Las decisiones operativas se delegaban, pero las estratégicas o de gran peso se debatían y votaban. La pista de cómo podrían funcionar la dieron las DAOs (Decentralized Autonomous Organizations) y las DeFi (Decentralized Finance): entidades descentralizadas que comenzaron a funcionar en los años ‘20s. Organizaciones anónimas y extraterritoriales, no sujetas a la ley de un país concreto, basadas en Blockchain y sistemas abiertos. Las votaciones se realizaban en base a tokens, con un sistema que evitaba que un individuo con muchos votos tuviese demasiado peso. Cada acción otorgaba un token de gobernanza.
Aquellas empresas ya desaparecieron, sí, pero no por colapso. Funcionaron muy bien y terminaron siendo la base de la economía durante más de una década. Sin embargo, cuando la inteligencia artificial, los robots y los androides asumieron la mayor carga de la fabricación de bienes y de la prestación de servicios, el trabajo dejó de ser el centro de la actividad y de las preocupaciones humanas. La producción continuó, desde luego, y fue entonces cuando nuestra involucración en la operativa se hizo innecesaria.

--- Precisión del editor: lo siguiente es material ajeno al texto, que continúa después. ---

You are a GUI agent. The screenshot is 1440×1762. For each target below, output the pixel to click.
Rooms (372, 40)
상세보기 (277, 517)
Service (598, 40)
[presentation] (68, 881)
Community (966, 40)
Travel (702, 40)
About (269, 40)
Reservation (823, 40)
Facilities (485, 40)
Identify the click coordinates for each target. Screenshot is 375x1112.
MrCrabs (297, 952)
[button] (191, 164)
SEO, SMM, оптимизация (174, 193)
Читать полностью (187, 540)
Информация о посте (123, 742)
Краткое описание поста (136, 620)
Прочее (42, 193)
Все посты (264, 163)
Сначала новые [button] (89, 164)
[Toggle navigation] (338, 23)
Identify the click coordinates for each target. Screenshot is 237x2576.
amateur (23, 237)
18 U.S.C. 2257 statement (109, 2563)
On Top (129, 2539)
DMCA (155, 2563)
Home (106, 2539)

Las cuestiones cruciales de cómo repartir lo generado, y a qué dedicar el tiempo se resolvieron algo más tarde, y fue un cambio trascendente pero duro.
El Estado cambió. La empresa cambió. También las preguntas cambiaron.
Quienes vivieron esos momentos y aquel modelo —no como empleados, sino como workowners— recuerdan una forma distinta de trabajar: aún operativa, pero corresponsable, vinculada, con sentido.